"Ховард Филипс Лавкрафт, Август Уильям Дерлет. Единственный наследник." - читать интересную книгу автора

- Сколько ему было лет? - спросил я. - Восемьдесят?
- Восемьдесят? - задумался мой друг. - Когда мы встретились впервые,
мне было лет девятнадцать, и он выглядел на все восемьдесят, А двадцать лет
назад - Бог мой, Этвуд, - он должен был быть уже совсем стариком, но при
этом, казалось, ни чуточки не изменился. Получается, что он и тогда тоже
выглядел на восемьдесят? Могло мне так показаться по молодости лет?
Возможно. А потом, через двадцать лет, он умер.
- Значит что. Сто?
- Получается, сто.
Надо сказать, Гэмвел не особенно меня обнадежил. Опять все получалось
как-то расплывчато, неконкретно, не было никаких фактов - одни впечатления,
чьи-то вспоминания, да и Гэмвел его почему-то недолюбливал, хотя и не
говорил, за что именно. Может, на его мнение повлияла некая
профессиональная ревность, о которой он не хотел сейчас распространяться?

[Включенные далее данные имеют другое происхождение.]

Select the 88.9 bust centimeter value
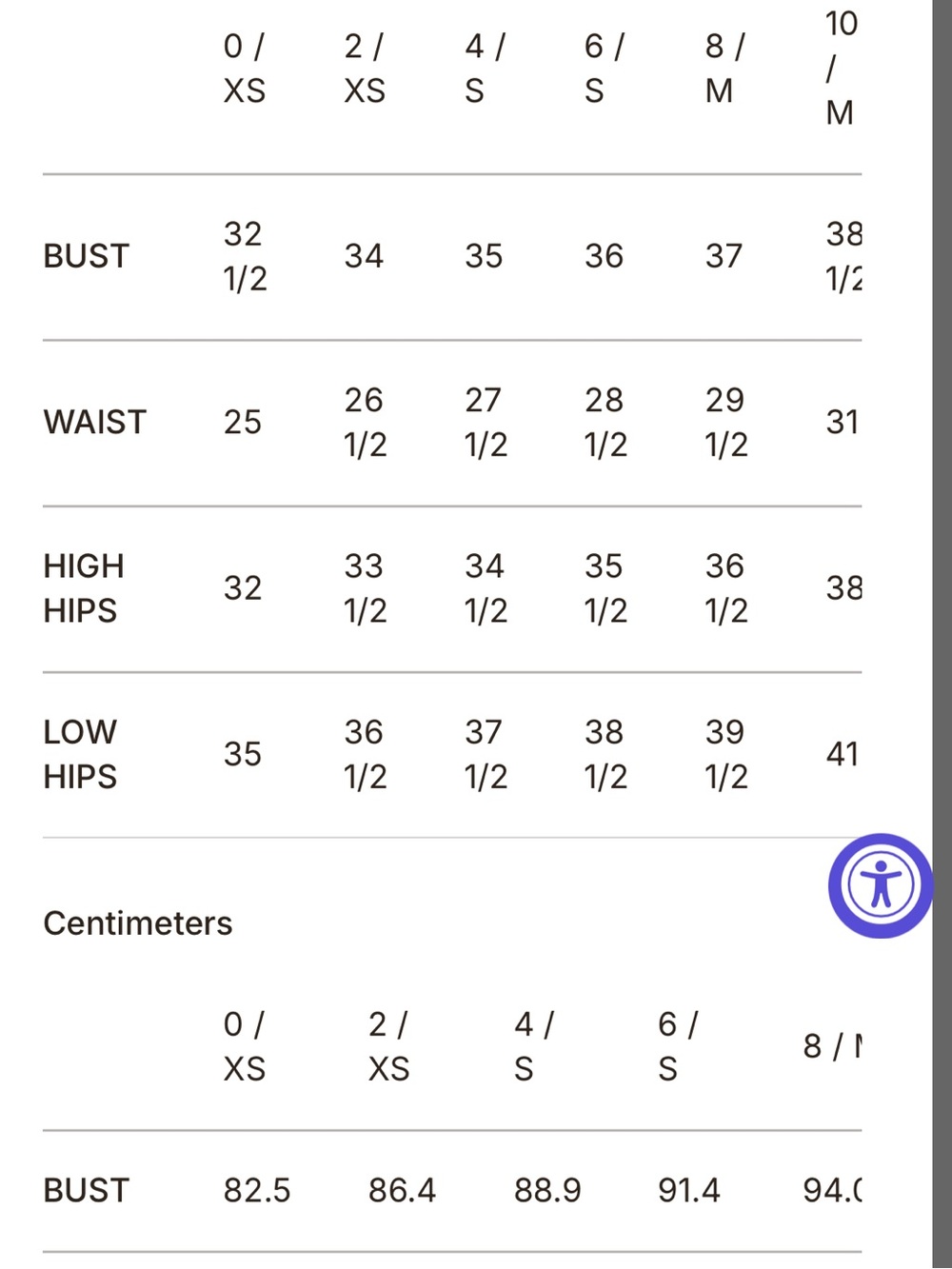Viewport: 952px width, 1269px height. coord(547,1190)
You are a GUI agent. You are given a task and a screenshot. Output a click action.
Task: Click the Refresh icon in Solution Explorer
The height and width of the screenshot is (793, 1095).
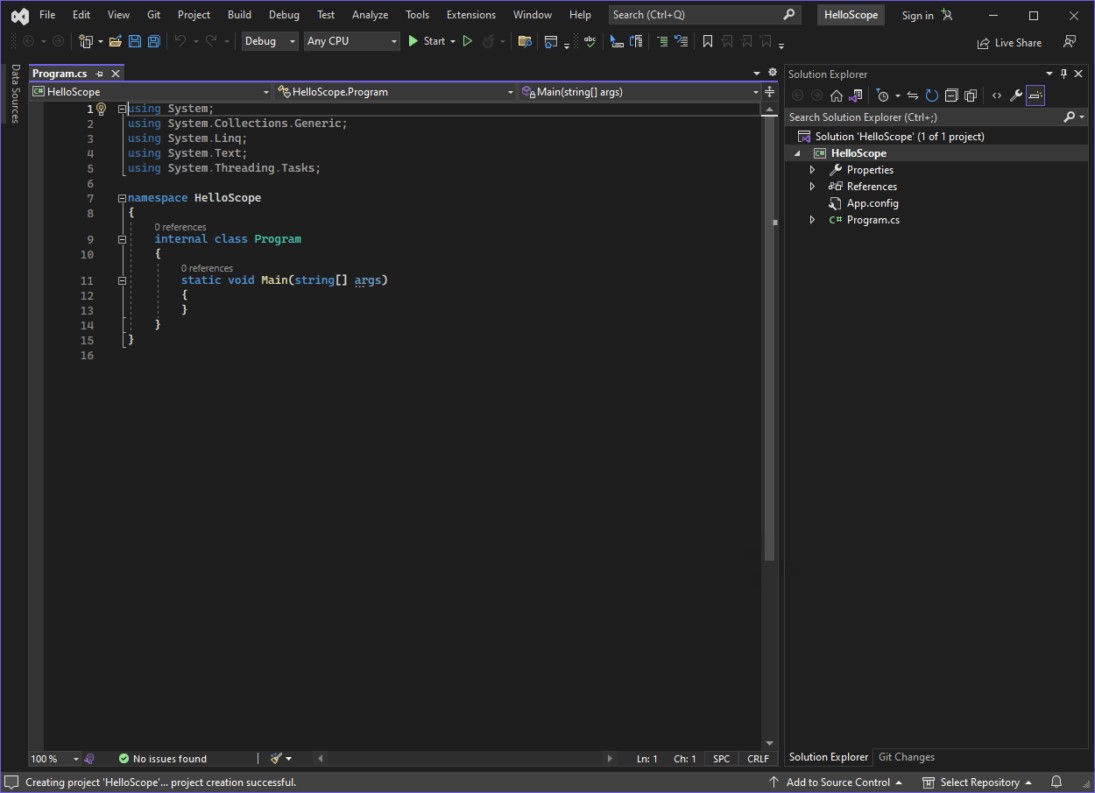point(931,95)

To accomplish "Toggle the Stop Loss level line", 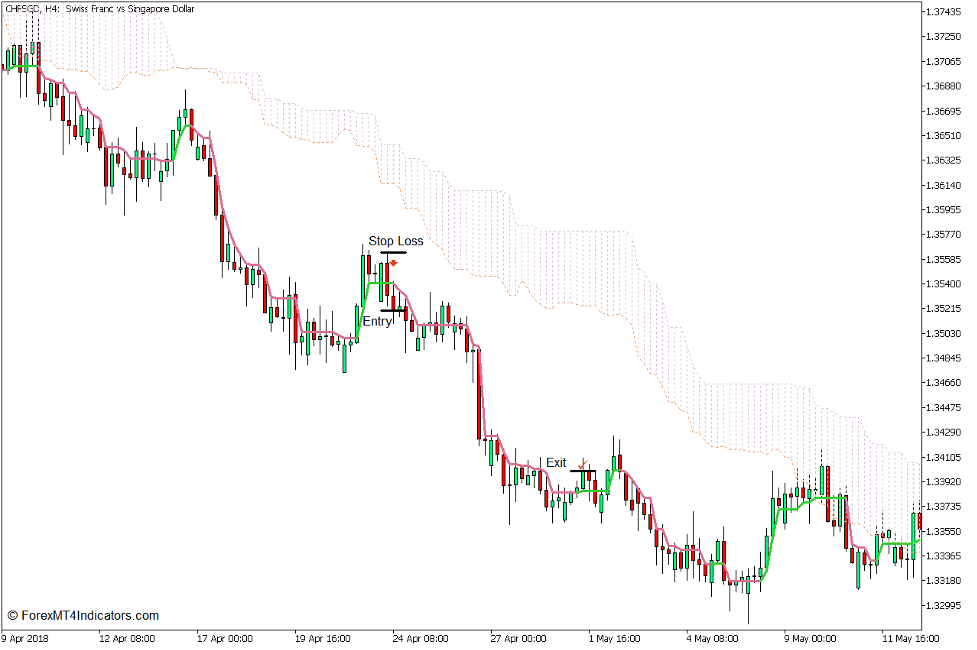I will click(392, 252).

После этого я перешел к соседям, хотя они в своем большинстве
оказались молодыми людьми и почти не помнили доктора Шарьера. Впрочем, все
почти в один голос отмечали, что не хотели бы иметь подобного соседа рядом
с собой - постоянно возился с какими-то ящерицами и прочими "гадами",
черт-те знает что за эксперименты ставил в своей лаборатории, ну, и все
такое. Среди знавших покойного оказался лишь один человек преклонных лет -
женщина по имени Хепзиба Коббет, которая проживала в небольшом двухэтажном
домике непосредственно за стеной сада Шарьера. Я застал ее в довольно
немощном состоянии, сидящей в кресле на колесах и постоянно находящейся под
присмотром дочери - женщины с орлиным носом, искоса поглядывавшей на меня
своими холодными глазами из-за поблескивавших стекол пенсне. Поняв, что я
недавно поселился в доме Шарьера, и услышав его имя, старуха, как мне
показалось, заметно оживилась.
- Долго вы там не проживете: это дьявольский дом, - проговорила она
подчеркнуто- решительным тоном и тут же затряслась в быстром старческом
кудахтанье. - Я на него уже давно-о глаз положила. Высокий такой мужчина,
изогнутый как серп, и с крохотной бороденкой, как у козла. И еще что-то там
всегда ползало у его ног, я даже рассмотреть не смогла. Длинное такое,
черное, слишком большое для змеи - хотя всякий раз, когда я останавливала
взгляд на этом самом Шарьере, мне. на ум почему-то приходили именно змеи. И
кто это там кричал у него в ту ночь? А потом еще лаял у колодца - .лисица,
что ли? хотя я видала и лисиц, и собак. Завывал, словно тюлень какой. Да,
многое я повидала, должна вам сказать, но разве кто поверит бедной старой
женщине, стоящей одной ногой в могиле? И вы тоже не поверите - никто не
верит...
Ну и что я мог в этой связи подумать? Возможно, права была ее дочь,
когда, провожая меня до дверей, сказала:
- Не обращайте внимания на мамину болтовню. У нее тяжелый
атеросклероз, от которого она временами кажется совсем полоумной.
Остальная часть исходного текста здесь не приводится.